Chip-scale sub-Doppler atomic spectroscopy enabled by a metasurface integrated photonic emitter

TL;DR

This paper presents a chip-scale device that combines a metasurface and photonic components to achieve sub-Doppler atomic spectroscopy with high efficiency and minimal alignment, enabling compact quantum sensing applications.

Contribution

It introduces a novel integrated photonic-metasurface device for sub-Doppler spectroscopy, demonstrating efficient beam emission and reflection without alignment, advancing miniaturized atomic sensing technology.

Findings

Achieved collimated surface-normal beam with -6.3 dB loss

Demonstrated spectral features covering the full Rb hyperfine manifold

Developed a model explaining spectral signals in the integrated device

Abstract

We demonstrate chip-scale sub-Doppler spectroscopy in an integrated and fiber-coupled photonic-metasurface device.

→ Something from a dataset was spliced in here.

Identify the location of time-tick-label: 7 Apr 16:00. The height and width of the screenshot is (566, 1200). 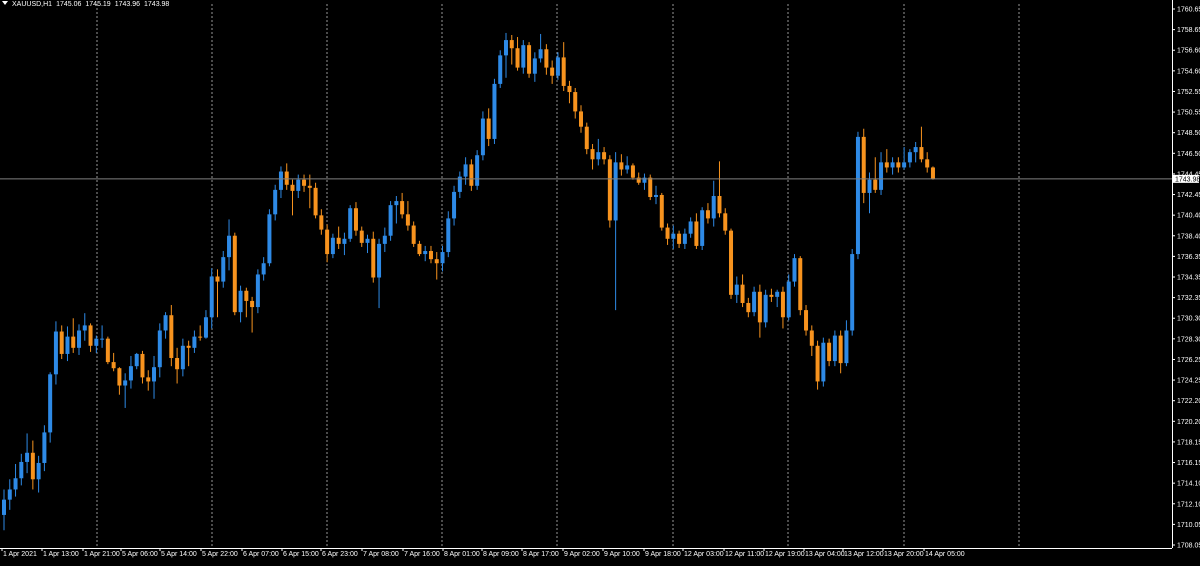
(422, 554).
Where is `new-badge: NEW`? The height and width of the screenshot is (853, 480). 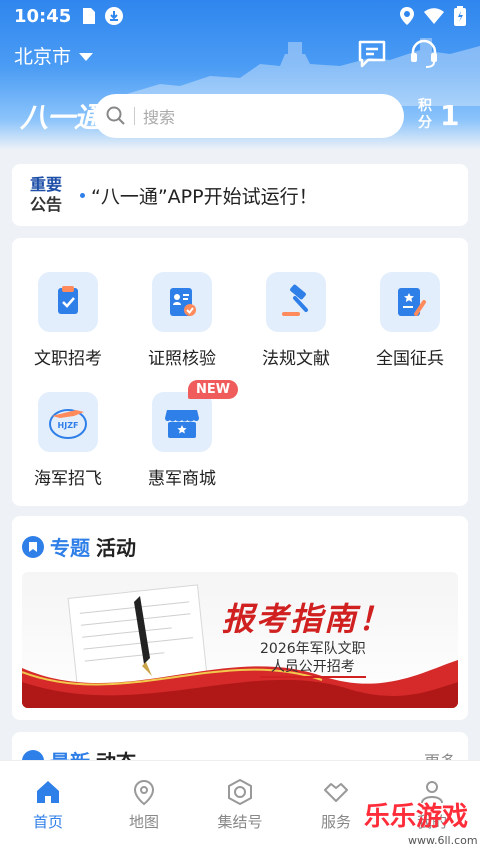
new-badge: NEW is located at coordinates (214, 390).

The device is a stack of three planar components: a photonic mode expanding grating emitter circuit with a monolithically integrated tilt compensating dielectric metasurface, a microfabricated atomic vapor cell and a mirror. The metasurface photonic circuit efficiently emits a 130 micrometer-wide $1/e^2$ diameter) collimated surface-normal beam with only -6.3 dB loss and couples the reflected beam back into the connecting fiber, requiring no alignment between the stacked components. We develop a simple model based on light propagation through the photonic device to interpret the atomic spectroscopy signals and explain spectral features covering the full Rb hyperfine state manifold.